(Stored records)
————

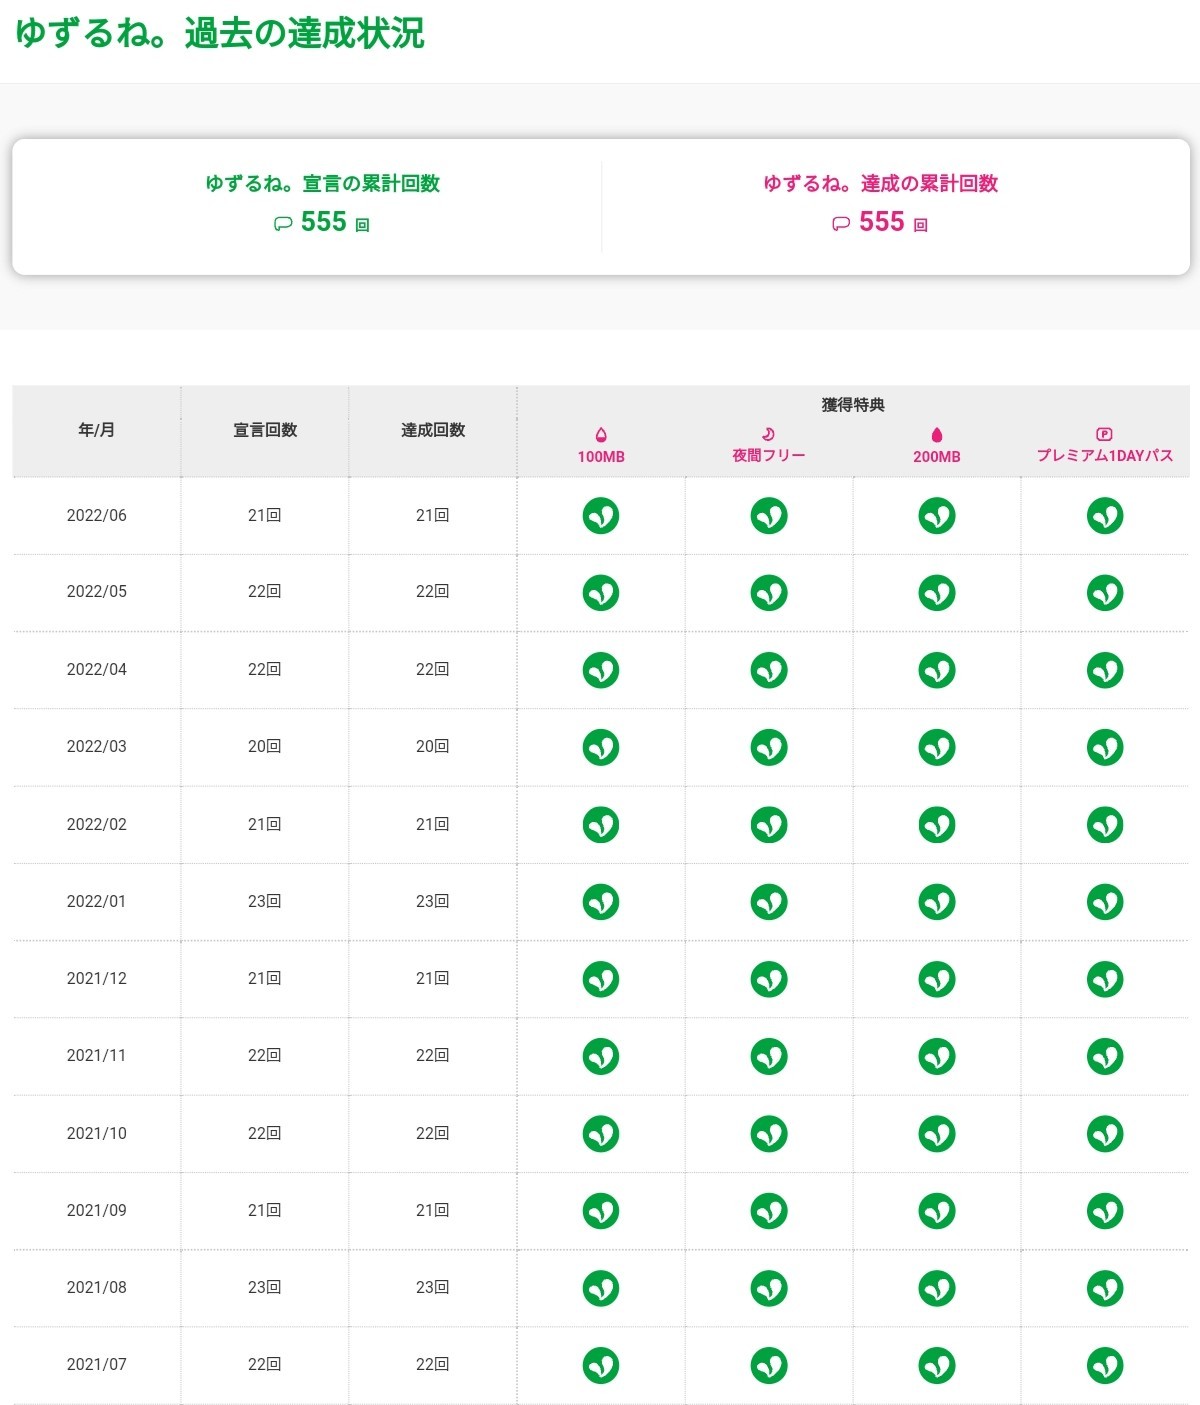This screenshot has height=1405, width=1200.
Task: Click the Premium pass badge for 2021/07
Action: [1105, 1365]
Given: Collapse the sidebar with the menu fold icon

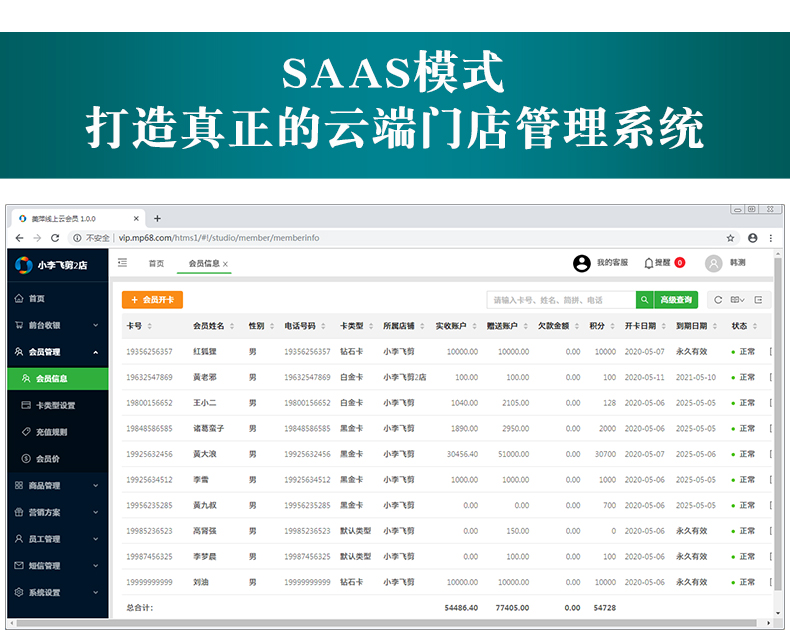Looking at the screenshot, I should (123, 263).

————

From the line containing "Given: Collapse the" through the last line of the records, both included, output those lines exactly and nothing else; skip the pictures.

## EXERCISE SOLUTION
Given: Collapse the sidebar with the menu fold icon

Looking at the screenshot, I should (123, 263).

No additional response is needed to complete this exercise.